→ **ABOUT THIS TASK**: Reproduce the records exactly. Leave the pictures out.

→ **DATA TO USE**:
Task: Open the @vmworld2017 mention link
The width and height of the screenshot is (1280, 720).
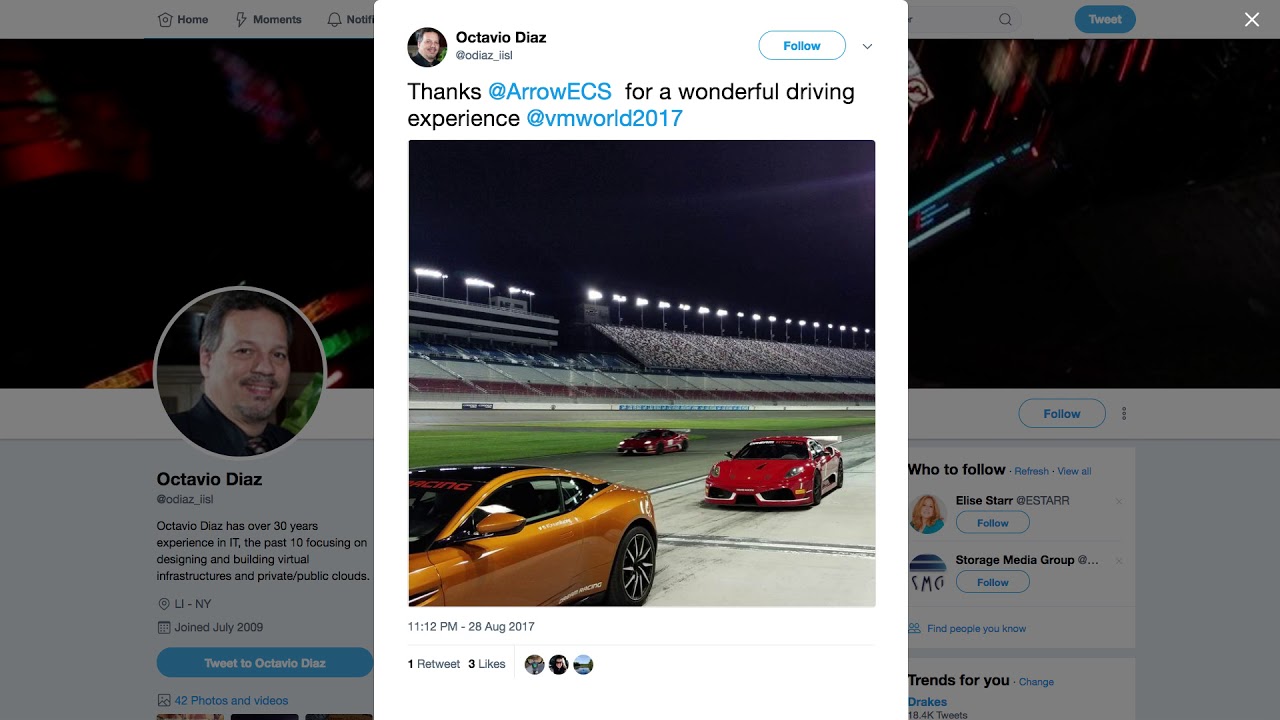Action: click(x=604, y=119)
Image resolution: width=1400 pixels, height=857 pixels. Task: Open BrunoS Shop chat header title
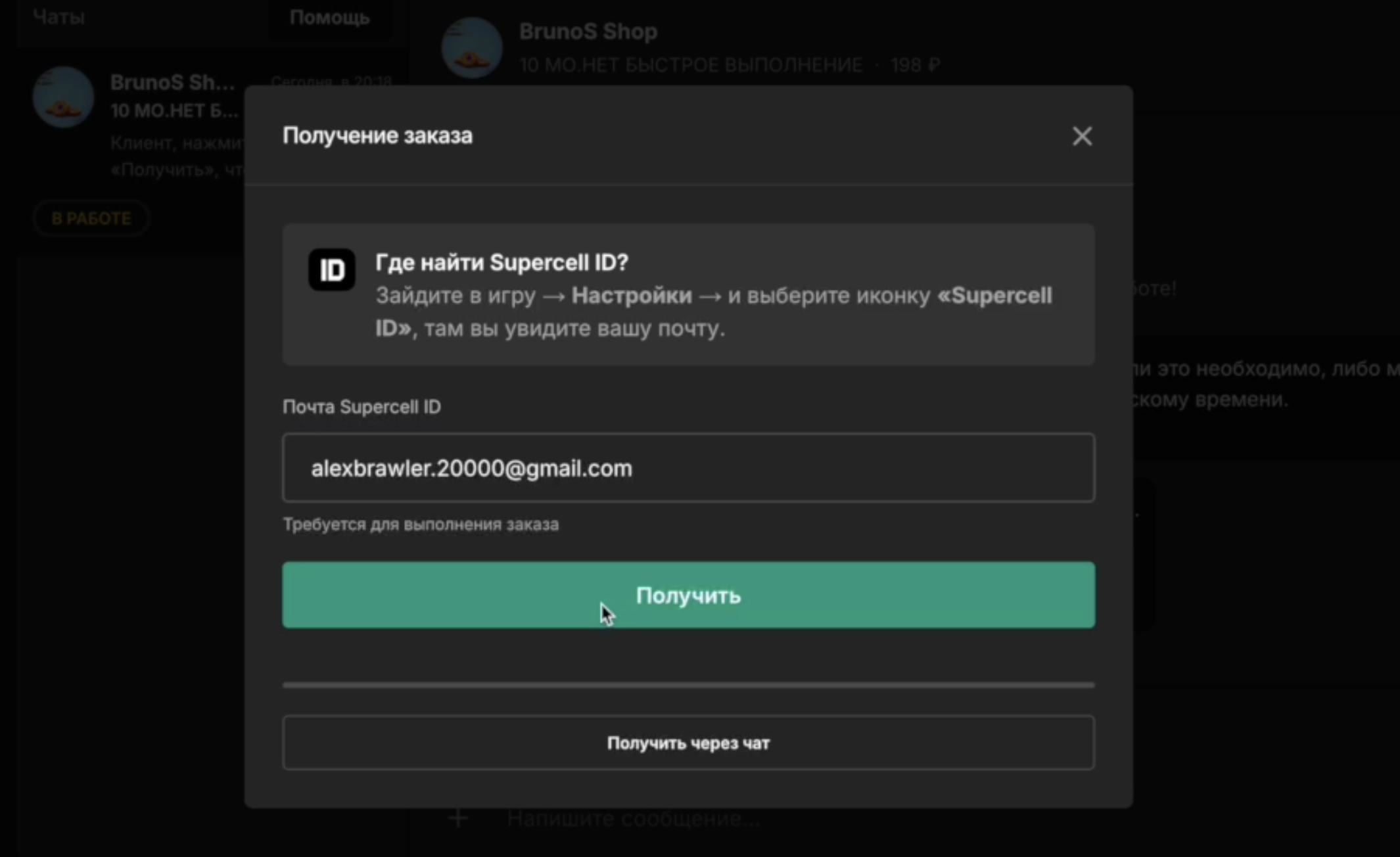[588, 31]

→ **TASK SOLUTION**:
Task: Open the @vmworld2017 mention link
The width and height of the screenshot is (1280, 720).
Action: click(x=604, y=119)
Image resolution: width=1400 pixels, height=857 pixels. Task: Open BrunoS Shop chat header title
[588, 31]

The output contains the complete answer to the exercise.